:: DESCRIPTION OF THE TASK ::
Return everything from the line containing "Where should I" down to the line containing "pyautogui.click(x=635, y=20)", unchanged and with both of those lines included. Leave the pictures out of your answer.

:: RECORDS SHOWN ::
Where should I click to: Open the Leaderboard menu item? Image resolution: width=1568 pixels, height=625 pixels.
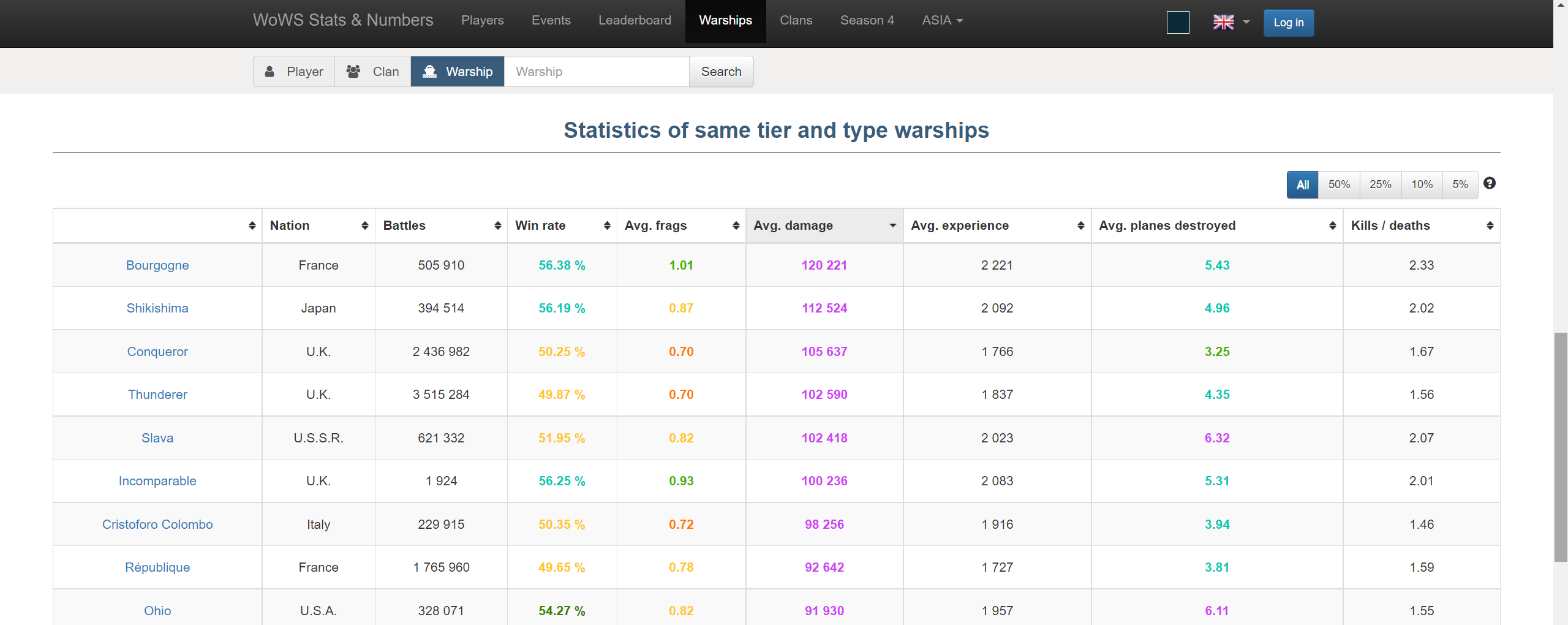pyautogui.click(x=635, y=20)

...

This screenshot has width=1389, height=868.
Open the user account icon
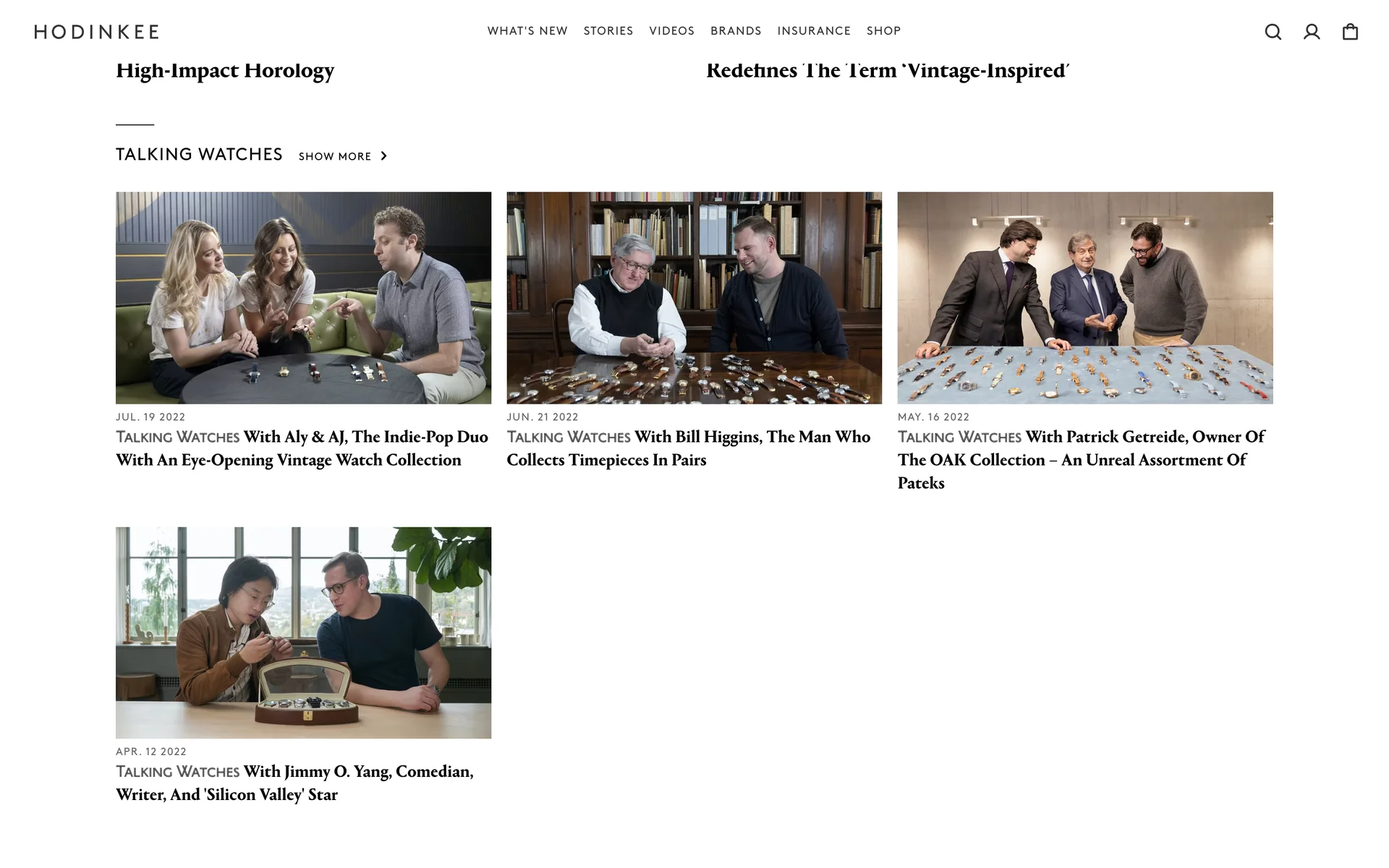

==

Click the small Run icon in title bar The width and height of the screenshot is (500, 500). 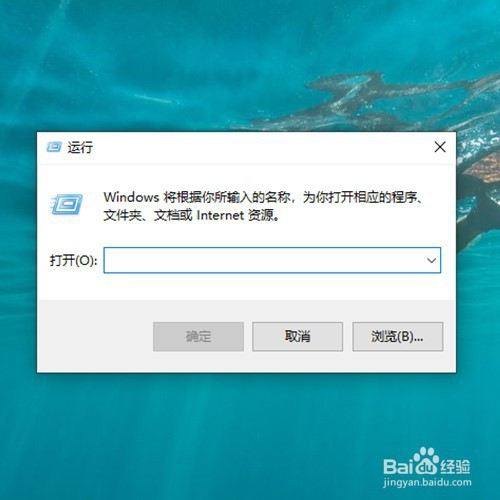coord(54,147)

:: EXERCISE RESULT ::
Where should I click to: Open the Leaderboard menu item? Image resolution: width=1568 pixels, height=625 pixels.
pyautogui.click(x=635, y=20)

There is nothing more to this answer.